PROBLEM DESCRIPTION -> Please rewrite the part of the items that opens with the line containing "Task: Click inside the 数量 amount input field" and runs through the end of the items, requests included, shifting every coordinate in the answers by adding 9. Leave the pictures out of your answer.

— BEGIN —

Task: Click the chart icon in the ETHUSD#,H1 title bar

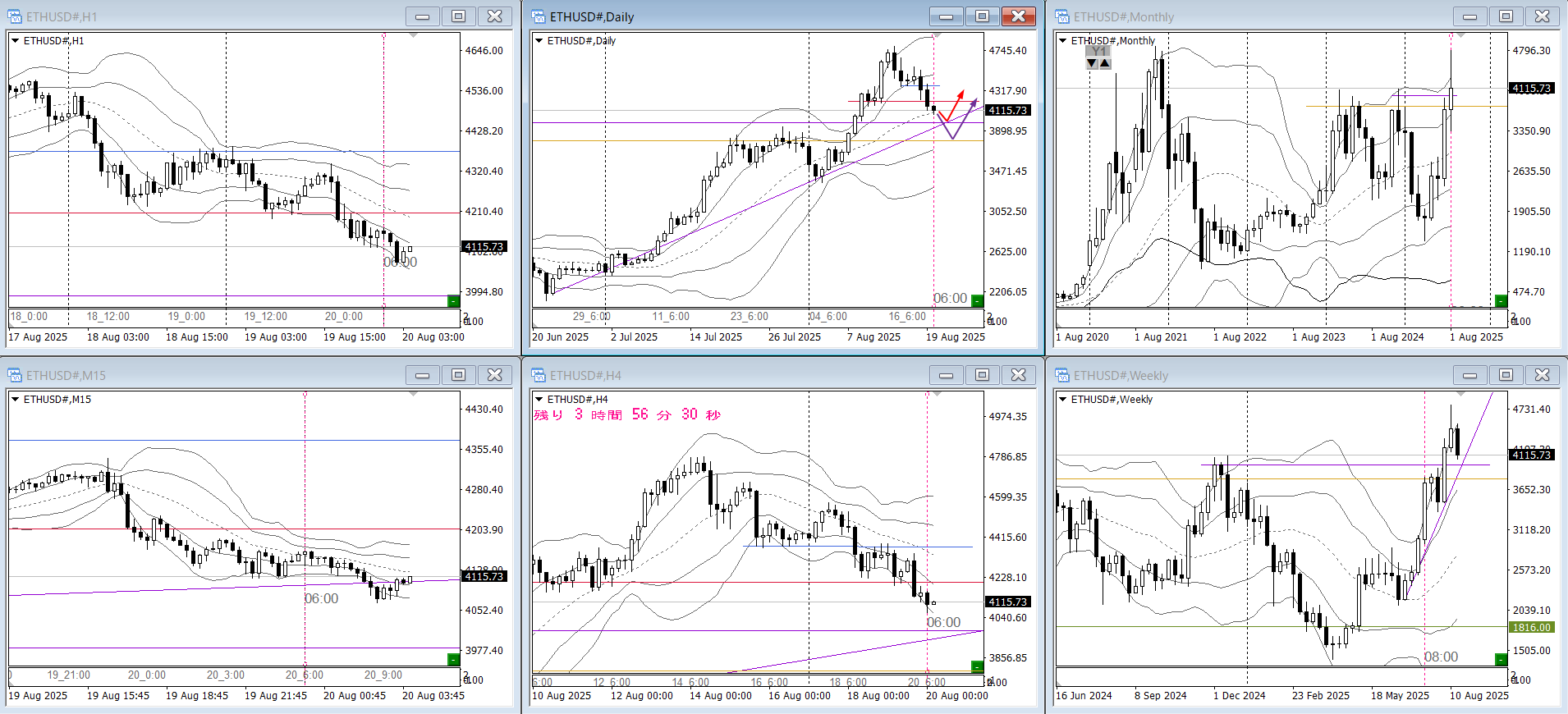Action: 15,16

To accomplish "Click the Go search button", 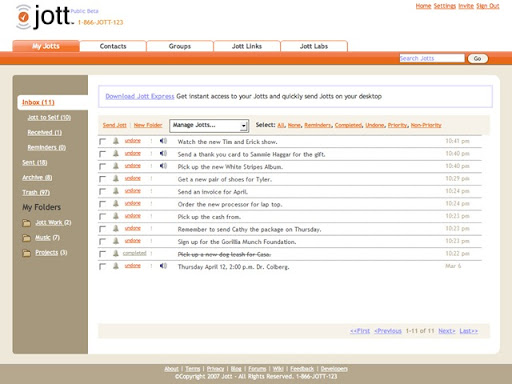I will tap(478, 58).
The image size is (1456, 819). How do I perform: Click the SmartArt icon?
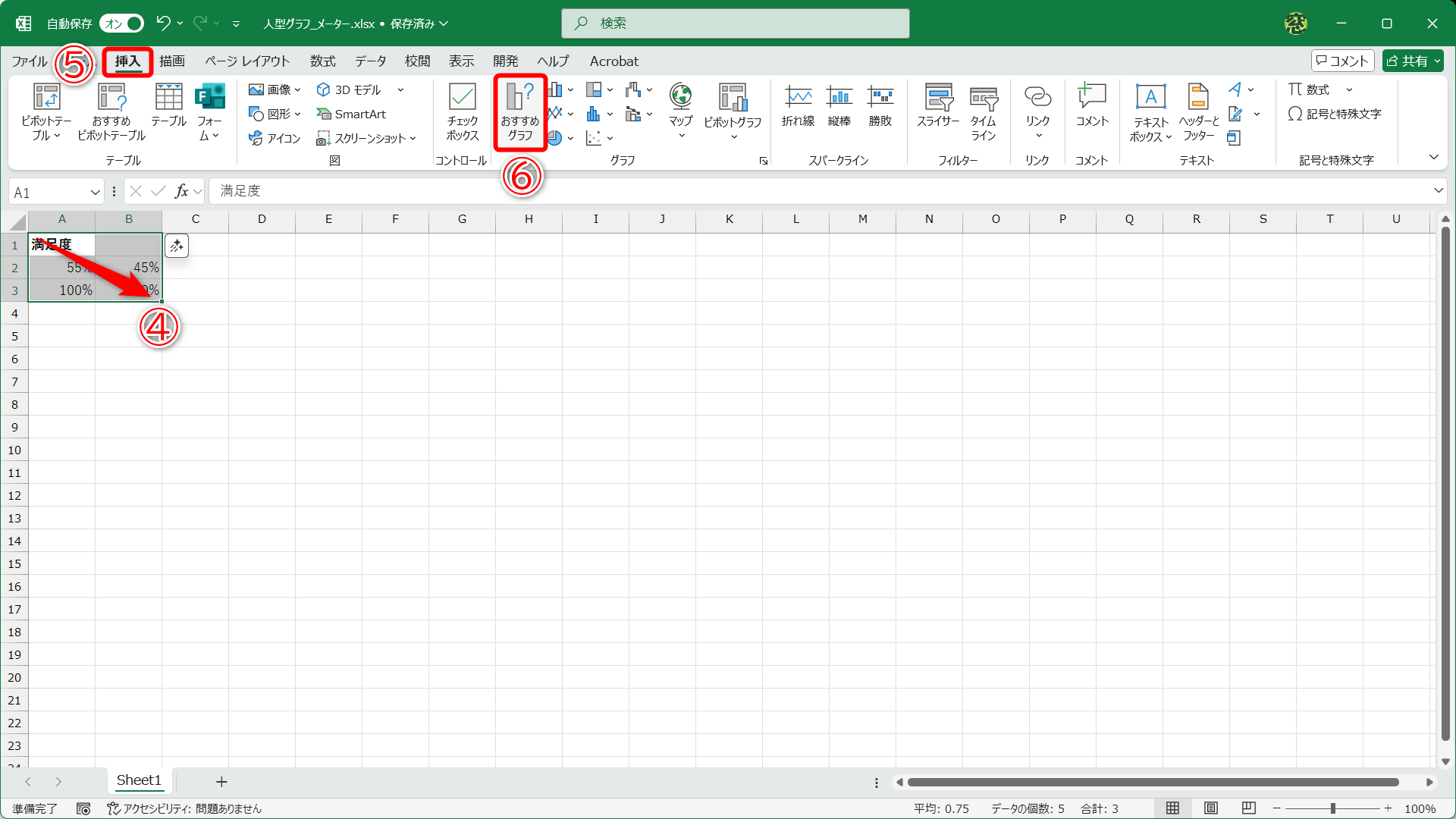352,114
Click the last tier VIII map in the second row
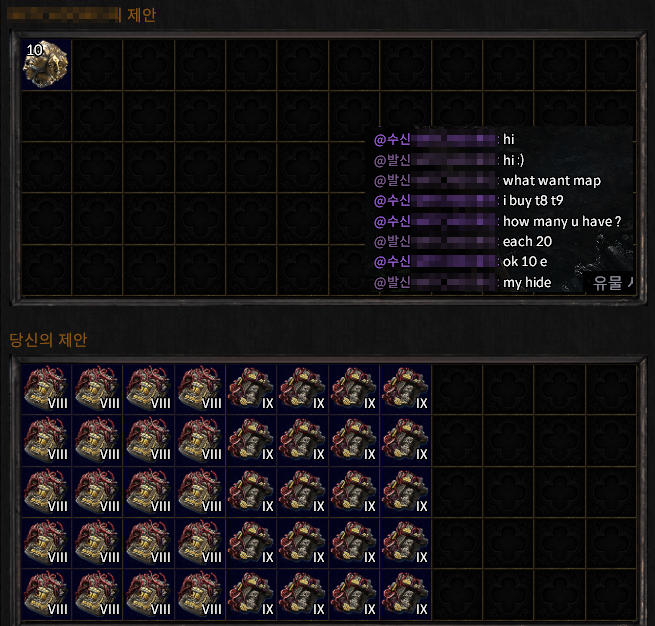The width and height of the screenshot is (655, 626). pos(200,440)
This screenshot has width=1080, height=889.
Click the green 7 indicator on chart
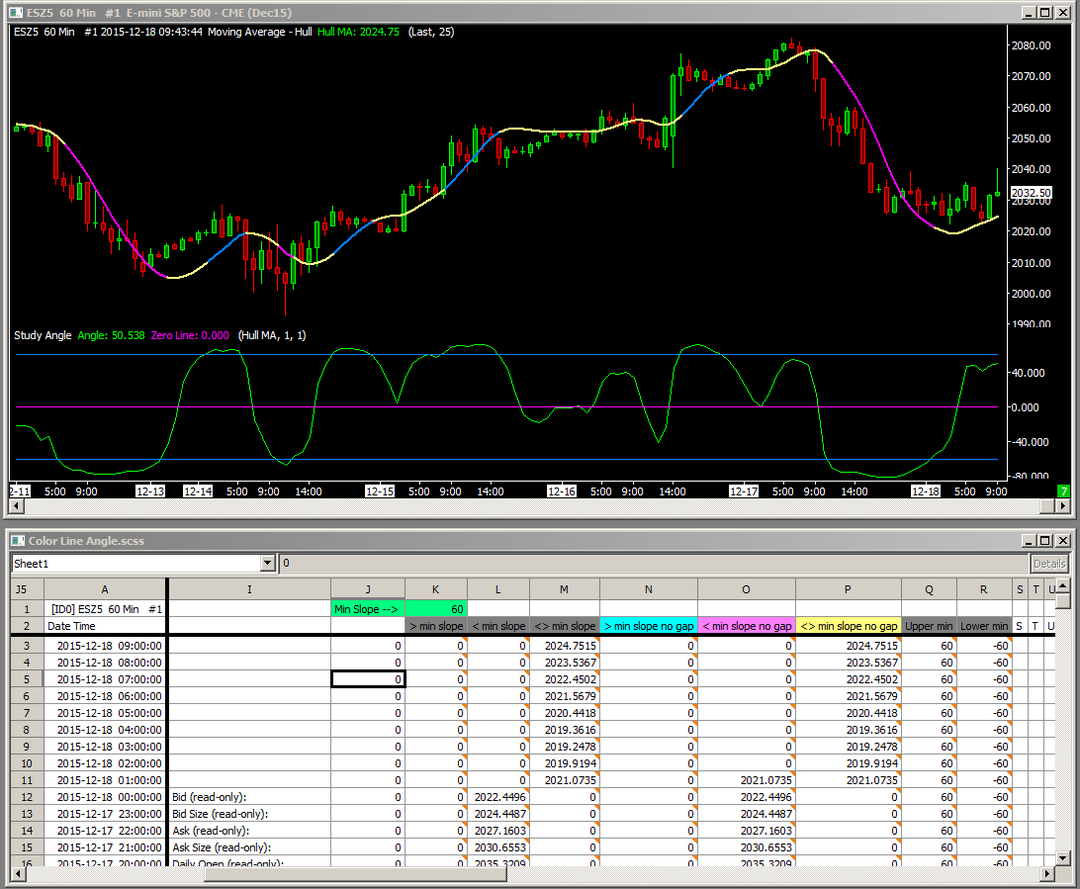[x=1063, y=491]
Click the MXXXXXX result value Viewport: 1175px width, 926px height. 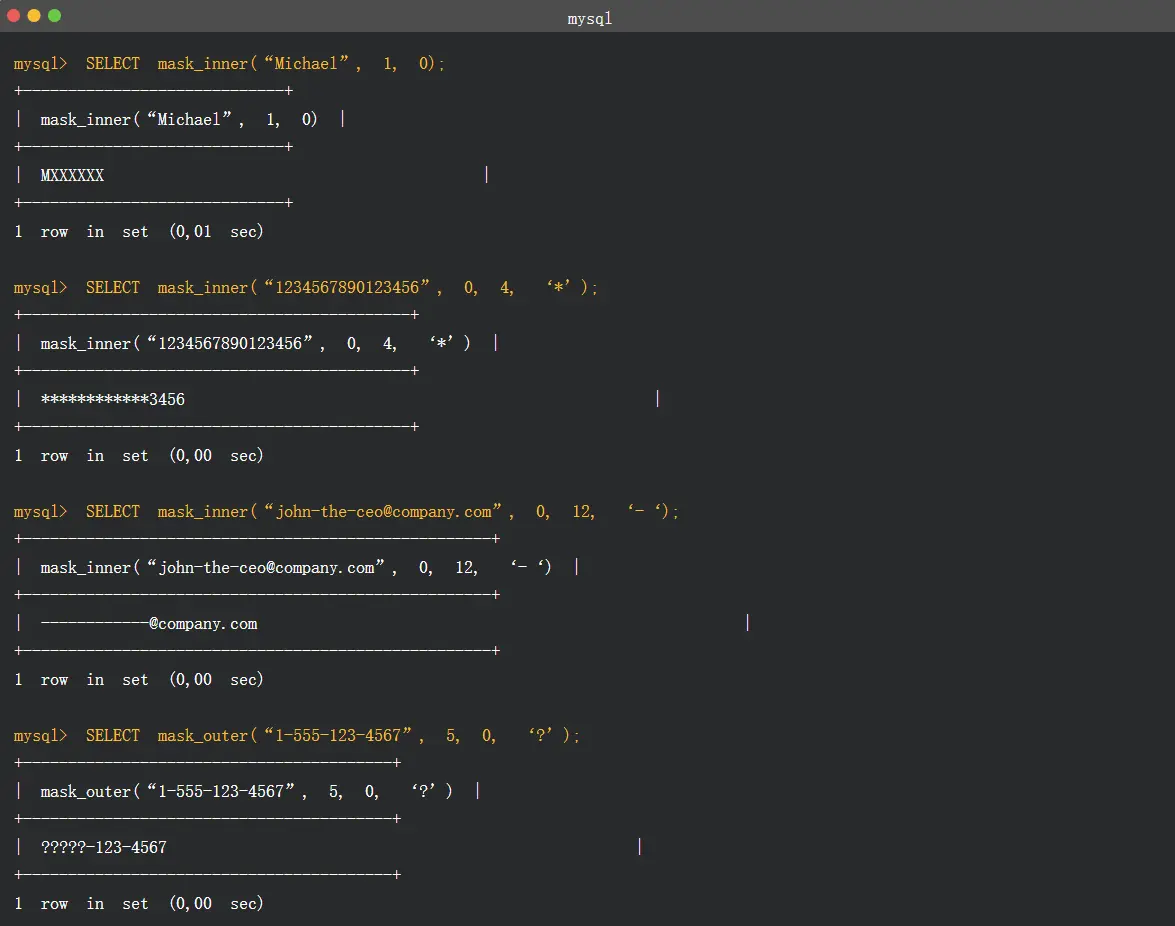pos(72,175)
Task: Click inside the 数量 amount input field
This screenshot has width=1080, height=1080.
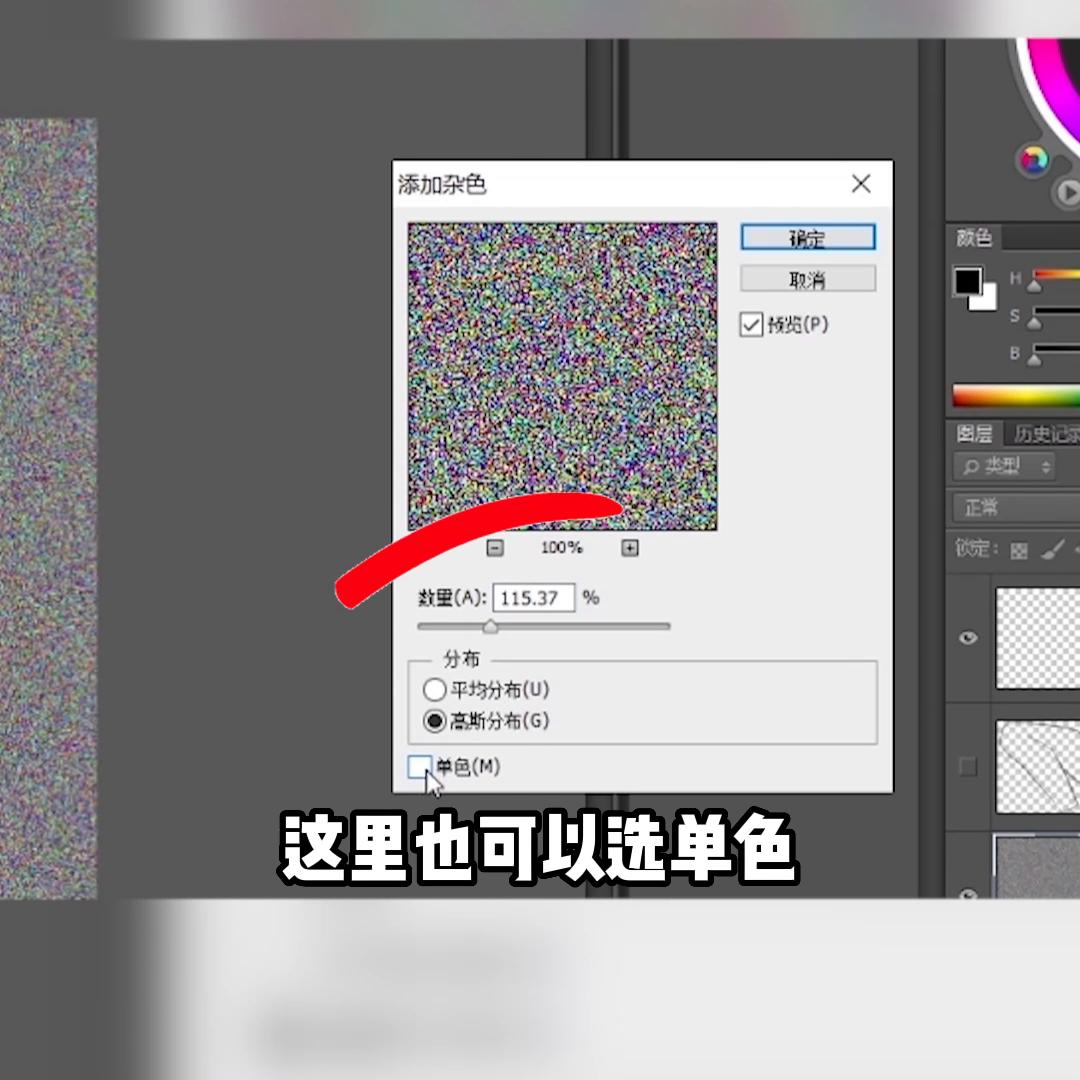Action: pyautogui.click(x=535, y=597)
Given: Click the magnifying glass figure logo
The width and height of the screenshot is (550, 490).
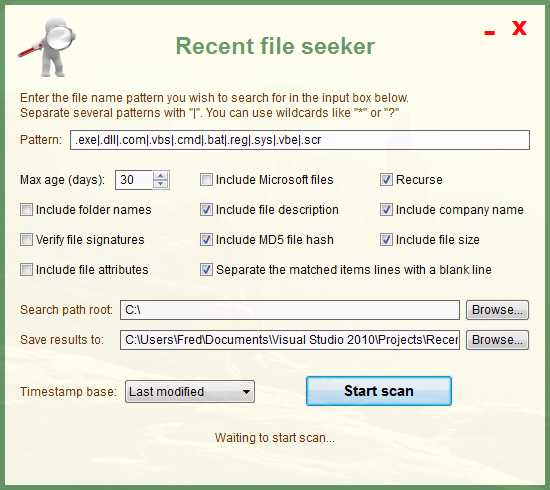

— END —

CORRECT OUTPUT ->
Task: Click inside the 数量 amount input field
This screenshot has width=1080, height=1080.
Action: pyautogui.click(x=544, y=606)
Given: Click the magnifying glass figure logo
The width and height of the screenshot is (550, 490).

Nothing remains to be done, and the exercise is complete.